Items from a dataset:
┄┄┄┄┄┄┄┄┄┄┄┄┄┄┄┄┄┄┄┄

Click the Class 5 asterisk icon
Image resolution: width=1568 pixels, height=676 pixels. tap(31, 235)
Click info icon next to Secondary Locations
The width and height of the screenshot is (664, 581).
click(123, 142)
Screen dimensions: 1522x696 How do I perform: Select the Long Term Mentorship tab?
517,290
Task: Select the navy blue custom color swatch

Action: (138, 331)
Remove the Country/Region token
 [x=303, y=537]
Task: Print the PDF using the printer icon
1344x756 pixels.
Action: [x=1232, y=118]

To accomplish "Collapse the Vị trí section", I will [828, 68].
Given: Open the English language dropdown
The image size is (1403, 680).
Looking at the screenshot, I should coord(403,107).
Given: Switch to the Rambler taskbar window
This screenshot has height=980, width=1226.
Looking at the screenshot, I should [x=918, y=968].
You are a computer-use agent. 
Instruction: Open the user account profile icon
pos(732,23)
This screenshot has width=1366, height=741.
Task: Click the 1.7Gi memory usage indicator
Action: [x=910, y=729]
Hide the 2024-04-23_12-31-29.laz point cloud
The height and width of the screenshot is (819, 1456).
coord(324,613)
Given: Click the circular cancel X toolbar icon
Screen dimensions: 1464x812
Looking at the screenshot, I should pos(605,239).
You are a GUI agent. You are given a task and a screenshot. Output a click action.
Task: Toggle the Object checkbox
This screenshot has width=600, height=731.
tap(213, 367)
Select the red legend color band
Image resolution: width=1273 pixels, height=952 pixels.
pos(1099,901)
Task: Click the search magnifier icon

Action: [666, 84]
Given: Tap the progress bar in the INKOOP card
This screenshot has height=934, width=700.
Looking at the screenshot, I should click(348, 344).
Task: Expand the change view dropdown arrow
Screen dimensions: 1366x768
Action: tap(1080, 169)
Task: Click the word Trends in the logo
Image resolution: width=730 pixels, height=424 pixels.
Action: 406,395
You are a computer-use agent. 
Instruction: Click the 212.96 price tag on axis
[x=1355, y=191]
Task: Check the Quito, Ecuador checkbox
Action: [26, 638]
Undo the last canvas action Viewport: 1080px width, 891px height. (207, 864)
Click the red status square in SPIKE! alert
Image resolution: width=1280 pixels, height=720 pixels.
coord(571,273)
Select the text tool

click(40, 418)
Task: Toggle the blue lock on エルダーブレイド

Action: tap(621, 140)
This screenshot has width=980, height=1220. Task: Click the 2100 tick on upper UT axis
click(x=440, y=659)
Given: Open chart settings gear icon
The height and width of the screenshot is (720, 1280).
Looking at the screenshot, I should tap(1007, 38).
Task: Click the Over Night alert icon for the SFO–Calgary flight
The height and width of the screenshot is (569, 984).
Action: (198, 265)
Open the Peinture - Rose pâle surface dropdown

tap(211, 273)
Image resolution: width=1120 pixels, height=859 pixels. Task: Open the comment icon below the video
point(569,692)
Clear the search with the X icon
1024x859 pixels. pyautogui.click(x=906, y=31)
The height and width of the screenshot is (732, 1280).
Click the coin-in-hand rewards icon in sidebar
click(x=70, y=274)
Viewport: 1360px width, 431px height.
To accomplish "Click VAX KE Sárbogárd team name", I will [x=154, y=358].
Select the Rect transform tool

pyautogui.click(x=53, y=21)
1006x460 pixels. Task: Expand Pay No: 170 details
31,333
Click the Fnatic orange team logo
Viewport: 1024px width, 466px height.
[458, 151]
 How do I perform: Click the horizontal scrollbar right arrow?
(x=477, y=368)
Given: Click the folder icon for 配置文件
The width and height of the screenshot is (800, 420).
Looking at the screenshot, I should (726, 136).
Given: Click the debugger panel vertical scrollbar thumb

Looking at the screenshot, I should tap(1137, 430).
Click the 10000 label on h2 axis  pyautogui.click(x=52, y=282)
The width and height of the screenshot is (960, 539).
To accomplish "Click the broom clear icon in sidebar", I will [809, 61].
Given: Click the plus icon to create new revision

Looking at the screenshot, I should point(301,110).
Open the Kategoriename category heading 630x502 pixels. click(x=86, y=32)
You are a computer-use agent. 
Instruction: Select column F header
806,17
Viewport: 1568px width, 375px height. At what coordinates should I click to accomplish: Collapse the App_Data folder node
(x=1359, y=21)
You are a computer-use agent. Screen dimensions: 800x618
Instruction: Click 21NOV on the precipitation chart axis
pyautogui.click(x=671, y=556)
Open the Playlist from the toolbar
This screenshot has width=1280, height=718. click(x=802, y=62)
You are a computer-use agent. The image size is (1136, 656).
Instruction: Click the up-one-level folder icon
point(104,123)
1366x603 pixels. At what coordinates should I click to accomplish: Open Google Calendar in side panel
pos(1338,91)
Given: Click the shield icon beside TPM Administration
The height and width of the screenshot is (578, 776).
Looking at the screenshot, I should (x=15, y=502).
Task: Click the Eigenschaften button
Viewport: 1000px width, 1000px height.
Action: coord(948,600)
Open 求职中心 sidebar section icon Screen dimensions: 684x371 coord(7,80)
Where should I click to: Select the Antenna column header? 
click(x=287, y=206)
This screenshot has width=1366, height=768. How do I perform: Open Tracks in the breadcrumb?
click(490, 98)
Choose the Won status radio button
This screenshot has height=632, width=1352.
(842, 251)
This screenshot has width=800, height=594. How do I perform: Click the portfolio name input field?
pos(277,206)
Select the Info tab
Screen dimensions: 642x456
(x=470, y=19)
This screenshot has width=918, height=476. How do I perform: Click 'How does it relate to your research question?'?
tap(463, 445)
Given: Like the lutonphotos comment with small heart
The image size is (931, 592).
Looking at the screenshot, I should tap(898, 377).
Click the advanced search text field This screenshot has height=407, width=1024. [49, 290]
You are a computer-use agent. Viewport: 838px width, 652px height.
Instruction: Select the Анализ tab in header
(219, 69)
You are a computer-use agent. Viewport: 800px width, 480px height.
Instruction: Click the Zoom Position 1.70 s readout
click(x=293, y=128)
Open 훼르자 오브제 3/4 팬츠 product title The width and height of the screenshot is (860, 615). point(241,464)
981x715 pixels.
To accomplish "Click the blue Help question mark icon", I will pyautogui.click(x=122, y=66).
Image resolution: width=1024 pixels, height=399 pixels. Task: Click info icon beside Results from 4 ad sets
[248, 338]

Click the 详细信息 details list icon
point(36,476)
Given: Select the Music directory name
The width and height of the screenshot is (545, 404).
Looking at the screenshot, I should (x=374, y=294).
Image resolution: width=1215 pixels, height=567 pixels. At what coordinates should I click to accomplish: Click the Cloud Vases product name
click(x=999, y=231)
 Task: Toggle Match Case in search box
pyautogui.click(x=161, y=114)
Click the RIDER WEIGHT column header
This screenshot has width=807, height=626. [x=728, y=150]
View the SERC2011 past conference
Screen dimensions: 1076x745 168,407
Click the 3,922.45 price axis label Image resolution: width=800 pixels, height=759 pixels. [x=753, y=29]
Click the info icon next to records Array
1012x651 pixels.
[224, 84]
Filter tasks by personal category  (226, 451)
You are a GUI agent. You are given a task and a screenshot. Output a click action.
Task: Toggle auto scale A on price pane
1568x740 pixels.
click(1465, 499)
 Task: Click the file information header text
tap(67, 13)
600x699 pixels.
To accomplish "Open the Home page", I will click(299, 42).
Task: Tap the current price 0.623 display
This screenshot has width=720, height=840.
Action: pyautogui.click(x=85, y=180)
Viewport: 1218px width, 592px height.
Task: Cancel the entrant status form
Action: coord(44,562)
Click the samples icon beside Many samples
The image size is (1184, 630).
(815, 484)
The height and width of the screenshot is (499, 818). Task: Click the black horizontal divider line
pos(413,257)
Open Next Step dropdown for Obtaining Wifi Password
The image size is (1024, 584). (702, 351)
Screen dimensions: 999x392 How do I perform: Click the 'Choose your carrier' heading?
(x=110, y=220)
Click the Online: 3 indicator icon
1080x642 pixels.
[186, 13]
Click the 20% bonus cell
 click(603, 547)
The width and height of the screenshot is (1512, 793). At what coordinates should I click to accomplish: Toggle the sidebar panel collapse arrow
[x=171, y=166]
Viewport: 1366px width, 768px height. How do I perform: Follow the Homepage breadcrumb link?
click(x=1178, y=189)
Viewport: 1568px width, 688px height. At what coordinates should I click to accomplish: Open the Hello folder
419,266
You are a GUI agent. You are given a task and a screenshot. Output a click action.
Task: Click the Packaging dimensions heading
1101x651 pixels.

┄┄┄┄┄┄┄┄┄┄┄┄┄┄┄┄┄┄┄┄

Assigned task: Only one stretch of the records above is wanted: the lines between the one holding "Image resolution: width=1024" and the one holding "Given: Select the Music directory name", inclusive, reproduced exactly.

Answer for this exercise:
Image resolution: width=1024 pixels, height=399 pixels. Task: Click info icon beside Results from 4 ad sets
[248, 338]

Click the 详细信息 details list icon
point(36,476)
Given: Select the Music directory name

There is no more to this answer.